周りがぶっとい木が何本もあり、視界が悪い。


……よく山登り中なんかで木々に囲まれてるとこで『マイナスイオンを感じる』とか言ってる奴いっけど、アレ意味わかんなくねェ?


いやな? 比喩表現ってのァ分かるんだが……なんか頭悪いよなァ、って。マイナスイオンのサイズ分かってんのかァ?

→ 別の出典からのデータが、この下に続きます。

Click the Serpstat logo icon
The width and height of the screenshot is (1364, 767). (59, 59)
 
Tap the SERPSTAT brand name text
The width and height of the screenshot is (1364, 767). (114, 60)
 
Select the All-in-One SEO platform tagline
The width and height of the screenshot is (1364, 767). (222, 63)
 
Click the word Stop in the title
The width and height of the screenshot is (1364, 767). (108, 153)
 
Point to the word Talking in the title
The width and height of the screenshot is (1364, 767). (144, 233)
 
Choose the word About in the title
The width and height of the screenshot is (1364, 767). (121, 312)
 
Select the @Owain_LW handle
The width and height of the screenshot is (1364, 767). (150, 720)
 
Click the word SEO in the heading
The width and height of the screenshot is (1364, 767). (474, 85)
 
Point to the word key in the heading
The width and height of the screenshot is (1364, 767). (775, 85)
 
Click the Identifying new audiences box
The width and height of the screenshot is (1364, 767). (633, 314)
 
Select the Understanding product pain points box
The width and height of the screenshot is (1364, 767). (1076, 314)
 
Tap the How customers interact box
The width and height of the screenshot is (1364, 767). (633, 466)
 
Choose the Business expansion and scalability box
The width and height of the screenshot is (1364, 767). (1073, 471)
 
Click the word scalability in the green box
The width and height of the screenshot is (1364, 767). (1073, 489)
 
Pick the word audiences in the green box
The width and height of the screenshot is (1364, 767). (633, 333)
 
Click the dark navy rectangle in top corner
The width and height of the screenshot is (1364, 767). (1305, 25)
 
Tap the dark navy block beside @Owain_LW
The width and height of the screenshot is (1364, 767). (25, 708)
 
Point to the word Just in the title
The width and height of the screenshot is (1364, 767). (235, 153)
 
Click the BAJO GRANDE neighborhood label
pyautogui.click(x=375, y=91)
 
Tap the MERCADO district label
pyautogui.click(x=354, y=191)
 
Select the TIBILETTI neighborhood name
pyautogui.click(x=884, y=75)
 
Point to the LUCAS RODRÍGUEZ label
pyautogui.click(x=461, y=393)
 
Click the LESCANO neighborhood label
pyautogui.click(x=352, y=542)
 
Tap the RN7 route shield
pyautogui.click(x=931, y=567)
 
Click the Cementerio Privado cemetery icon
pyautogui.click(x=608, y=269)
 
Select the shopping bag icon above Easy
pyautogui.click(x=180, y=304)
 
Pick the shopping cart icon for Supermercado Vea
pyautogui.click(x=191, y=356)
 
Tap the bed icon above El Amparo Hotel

視線とか気配とかも同様な。人間にそんな感覚器官無ェし。せめて風か反響定位なんかの物理的要因であれ。


ちなみにオレは暑くて苛立ってる。


「いる?」

「……いませんね」

「どっかに隠れてんのか?」

「……いるとしたら、木の上…っです!」


『……』


ものすごく大きな緑色のヘビが、何メートルもある木の上からコチラを見ていた。


「……あ、あ……っ!?」

「おォ、マジで10メートル超えてんのなァ」


鱗に所々茶色のが混ざってる。かっこよくて、美味しそうだなァ。


つっても、人を喰った蛇を食うのはちょっと抵抗あんだよなァ。なんか間接的に人を食べてる気分になるから、素直に楽しめない……美味しめない? って感じで。


お、目合った。やっほー。


「何を、呑気に……!」

「マキ、落ち着けよ。威嚇されてるわけでもねェんだぜ?」


舌をペロペロ……チロチロか? そうしてんのは少なくとも威嚇じゃなかったはず。


「そういう、問題ではっ……!」

「まだ剣は抜くなよ? 敵対行為ってのは、案外どの生物も理解してんだよ」

「……」

「だからそのままにしてれば不意打ちのチャンスも─」


『……』


─ズルズル……


巨体をくねらせ、木に鱗を引っ掛けながらゆっくりと降りてくる。


「……」

「……めんご♪」

「殴りますよ…!?」

「ごめんなさい」

「で、どうするんですか…!?」


どうするっつったら……。


「ここで狩る」

「は……」


『──!!』


ぐパァ、と口を開けて上から突っ込んでくる。


「ヒビキっ!」

「『氷塊』」


─バキバキバキッ!!


森に生えた氷の木が、パイソンを絡め取る。


「なっ……!?」


次はこれだァッ!


「さァ、開戦のゴング代わりに受け取れッ! 『三節棍・三首』!」


高速で距離を詰め、全力で振り下ろす。


─バコンッ!!


「マキ! いつまでも呆けてねェでやんぞ!」

「はっ、はい!」


マキは腰の剣を抜き、構える。


やっぱ軽装の女の子が剣で戦うのってイイよね……。